List every line below that contains the string "resolution", copying each one in full. Match case exactly.

━━━ Record excerpts

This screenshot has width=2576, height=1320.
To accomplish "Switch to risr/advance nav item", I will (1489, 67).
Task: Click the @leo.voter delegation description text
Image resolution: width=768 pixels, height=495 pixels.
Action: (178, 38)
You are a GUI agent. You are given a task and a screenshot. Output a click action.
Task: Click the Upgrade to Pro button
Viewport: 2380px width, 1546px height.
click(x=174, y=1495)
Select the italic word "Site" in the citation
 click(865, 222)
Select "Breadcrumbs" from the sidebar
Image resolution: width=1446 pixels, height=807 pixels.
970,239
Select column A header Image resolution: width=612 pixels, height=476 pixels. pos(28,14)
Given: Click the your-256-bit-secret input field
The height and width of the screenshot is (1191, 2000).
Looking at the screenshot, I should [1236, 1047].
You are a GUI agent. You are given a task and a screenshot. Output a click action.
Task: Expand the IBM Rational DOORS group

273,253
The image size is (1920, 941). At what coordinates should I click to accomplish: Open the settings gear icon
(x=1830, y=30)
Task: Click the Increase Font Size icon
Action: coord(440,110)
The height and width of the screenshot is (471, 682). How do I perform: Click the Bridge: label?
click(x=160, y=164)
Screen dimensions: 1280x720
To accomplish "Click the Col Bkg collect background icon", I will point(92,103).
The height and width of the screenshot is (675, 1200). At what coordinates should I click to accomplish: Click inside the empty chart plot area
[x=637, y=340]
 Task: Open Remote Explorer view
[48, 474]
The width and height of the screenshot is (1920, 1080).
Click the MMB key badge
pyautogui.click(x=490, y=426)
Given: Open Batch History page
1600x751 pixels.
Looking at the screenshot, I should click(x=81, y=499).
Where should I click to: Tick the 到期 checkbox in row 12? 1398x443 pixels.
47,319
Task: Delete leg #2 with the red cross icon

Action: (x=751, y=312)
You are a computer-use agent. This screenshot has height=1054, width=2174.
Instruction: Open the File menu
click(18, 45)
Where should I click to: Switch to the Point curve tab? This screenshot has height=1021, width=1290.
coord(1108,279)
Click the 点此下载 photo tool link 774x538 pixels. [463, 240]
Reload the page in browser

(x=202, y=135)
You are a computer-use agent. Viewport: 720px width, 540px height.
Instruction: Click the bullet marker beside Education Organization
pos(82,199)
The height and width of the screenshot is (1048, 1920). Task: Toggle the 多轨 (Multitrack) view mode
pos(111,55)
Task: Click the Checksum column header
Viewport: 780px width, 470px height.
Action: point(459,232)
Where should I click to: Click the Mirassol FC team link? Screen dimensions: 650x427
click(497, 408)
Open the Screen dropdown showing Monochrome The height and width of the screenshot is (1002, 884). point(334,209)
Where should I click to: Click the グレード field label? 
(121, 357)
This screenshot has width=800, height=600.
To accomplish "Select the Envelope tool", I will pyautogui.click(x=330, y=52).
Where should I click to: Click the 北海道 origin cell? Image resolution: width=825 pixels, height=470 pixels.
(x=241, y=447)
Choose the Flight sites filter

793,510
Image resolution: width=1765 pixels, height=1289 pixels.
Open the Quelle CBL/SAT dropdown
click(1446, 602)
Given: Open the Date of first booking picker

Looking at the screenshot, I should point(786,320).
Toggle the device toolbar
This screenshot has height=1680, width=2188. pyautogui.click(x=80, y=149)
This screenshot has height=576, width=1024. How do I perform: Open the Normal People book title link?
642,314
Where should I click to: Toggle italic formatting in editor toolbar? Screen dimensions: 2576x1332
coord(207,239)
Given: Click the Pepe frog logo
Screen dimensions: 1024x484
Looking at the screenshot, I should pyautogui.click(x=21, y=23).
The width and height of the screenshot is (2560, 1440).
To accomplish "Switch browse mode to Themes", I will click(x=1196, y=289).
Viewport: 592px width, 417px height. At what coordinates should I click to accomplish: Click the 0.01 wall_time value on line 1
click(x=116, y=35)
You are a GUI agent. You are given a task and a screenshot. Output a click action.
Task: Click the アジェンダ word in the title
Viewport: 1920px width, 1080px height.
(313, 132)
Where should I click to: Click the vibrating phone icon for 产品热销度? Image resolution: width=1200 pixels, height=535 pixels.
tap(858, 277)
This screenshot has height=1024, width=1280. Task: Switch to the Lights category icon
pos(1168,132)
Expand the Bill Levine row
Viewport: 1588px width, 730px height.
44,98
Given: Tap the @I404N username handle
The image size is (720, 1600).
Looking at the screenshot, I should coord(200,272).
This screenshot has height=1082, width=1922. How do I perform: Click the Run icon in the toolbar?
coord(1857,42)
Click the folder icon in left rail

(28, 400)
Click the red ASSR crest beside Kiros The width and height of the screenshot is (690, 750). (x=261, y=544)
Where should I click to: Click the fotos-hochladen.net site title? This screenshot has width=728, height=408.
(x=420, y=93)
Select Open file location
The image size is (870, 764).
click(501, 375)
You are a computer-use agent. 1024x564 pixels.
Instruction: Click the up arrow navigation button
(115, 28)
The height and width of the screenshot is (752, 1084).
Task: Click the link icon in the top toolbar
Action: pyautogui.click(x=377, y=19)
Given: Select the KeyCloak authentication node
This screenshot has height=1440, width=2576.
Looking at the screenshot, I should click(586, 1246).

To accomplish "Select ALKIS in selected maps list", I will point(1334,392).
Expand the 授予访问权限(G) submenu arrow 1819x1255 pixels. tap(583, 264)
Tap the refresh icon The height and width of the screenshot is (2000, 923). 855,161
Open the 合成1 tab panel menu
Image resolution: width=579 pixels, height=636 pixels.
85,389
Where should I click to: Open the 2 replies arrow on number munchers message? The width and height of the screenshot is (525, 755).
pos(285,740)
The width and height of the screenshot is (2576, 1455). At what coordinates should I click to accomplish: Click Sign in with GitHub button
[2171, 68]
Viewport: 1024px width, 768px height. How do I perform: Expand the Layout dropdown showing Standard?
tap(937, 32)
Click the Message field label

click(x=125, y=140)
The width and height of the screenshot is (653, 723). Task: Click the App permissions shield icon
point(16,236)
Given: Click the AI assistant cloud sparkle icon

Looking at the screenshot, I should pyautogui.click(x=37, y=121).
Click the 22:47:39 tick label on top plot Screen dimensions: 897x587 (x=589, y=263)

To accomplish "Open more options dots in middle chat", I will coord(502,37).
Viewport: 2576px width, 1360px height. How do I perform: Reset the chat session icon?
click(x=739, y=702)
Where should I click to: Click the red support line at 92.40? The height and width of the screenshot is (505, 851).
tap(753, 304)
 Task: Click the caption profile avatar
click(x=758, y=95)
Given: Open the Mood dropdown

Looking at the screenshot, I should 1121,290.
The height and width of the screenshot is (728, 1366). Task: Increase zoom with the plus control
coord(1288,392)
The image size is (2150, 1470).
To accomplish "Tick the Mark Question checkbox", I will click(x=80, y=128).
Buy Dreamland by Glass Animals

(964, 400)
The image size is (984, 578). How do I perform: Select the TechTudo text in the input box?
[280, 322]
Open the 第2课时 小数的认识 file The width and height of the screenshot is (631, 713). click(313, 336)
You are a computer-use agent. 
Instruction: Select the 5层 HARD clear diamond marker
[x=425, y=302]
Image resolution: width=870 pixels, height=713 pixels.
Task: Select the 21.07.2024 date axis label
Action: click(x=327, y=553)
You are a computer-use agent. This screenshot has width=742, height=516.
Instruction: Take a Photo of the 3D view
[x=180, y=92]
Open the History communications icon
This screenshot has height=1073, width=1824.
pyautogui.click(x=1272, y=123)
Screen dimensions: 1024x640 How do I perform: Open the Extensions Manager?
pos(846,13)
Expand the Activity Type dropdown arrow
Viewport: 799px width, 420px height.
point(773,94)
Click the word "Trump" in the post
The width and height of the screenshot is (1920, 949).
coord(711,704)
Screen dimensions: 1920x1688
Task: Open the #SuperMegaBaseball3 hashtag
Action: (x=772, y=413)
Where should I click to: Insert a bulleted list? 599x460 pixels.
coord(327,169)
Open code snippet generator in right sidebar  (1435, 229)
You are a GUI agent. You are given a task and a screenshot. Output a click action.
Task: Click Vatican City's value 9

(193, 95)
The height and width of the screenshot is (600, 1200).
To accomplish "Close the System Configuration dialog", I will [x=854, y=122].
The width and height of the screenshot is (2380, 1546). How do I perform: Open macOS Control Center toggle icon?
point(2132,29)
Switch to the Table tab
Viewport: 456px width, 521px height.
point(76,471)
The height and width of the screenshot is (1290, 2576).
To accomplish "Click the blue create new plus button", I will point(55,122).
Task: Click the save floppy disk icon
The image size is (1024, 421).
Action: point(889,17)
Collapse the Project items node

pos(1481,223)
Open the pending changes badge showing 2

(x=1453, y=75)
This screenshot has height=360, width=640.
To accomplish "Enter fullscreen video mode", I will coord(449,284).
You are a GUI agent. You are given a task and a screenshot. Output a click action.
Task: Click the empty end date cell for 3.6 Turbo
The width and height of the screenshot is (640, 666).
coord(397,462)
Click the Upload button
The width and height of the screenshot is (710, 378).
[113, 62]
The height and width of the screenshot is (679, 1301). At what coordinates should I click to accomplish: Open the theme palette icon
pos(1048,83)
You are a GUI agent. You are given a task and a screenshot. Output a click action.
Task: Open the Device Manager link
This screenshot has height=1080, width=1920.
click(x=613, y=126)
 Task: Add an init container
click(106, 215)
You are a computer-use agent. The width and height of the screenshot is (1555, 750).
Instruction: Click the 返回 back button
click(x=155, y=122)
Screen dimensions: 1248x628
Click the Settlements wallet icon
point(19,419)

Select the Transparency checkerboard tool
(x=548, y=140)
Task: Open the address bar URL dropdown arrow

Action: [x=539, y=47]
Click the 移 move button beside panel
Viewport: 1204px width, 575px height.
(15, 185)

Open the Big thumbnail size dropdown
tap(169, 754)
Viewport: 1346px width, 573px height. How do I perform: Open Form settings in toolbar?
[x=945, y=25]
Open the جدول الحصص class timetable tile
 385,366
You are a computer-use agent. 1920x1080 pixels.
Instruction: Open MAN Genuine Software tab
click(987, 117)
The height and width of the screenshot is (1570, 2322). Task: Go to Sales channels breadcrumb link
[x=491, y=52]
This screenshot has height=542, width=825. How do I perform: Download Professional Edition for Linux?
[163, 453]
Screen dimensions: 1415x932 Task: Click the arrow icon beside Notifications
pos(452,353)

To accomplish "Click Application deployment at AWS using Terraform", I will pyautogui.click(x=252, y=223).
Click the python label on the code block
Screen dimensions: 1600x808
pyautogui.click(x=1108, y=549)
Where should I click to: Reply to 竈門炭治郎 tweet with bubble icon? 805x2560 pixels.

━━━━━━

**Task result:**
Image resolution: width=768 pixels, height=495 pixels.
Image resolution: width=1446 pixels, height=807 pixels.
Select column A header Image resolution: width=612 pixels, height=476 pixels. pos(28,14)
Where should I click to: Click the 北海道 origin cell? Image resolution: width=825 pixels, height=470 pixels.
Image resolution: width=1765 pixels, height=1289 pixels.
Where should I click to: Click the vibrating phone icon for 产品热销度? Image resolution: width=1200 pixels, height=535 pixels.
Image resolution: width=579 pixels, height=636 pixels.
Image resolution: width=870 pixels, height=713 pixels.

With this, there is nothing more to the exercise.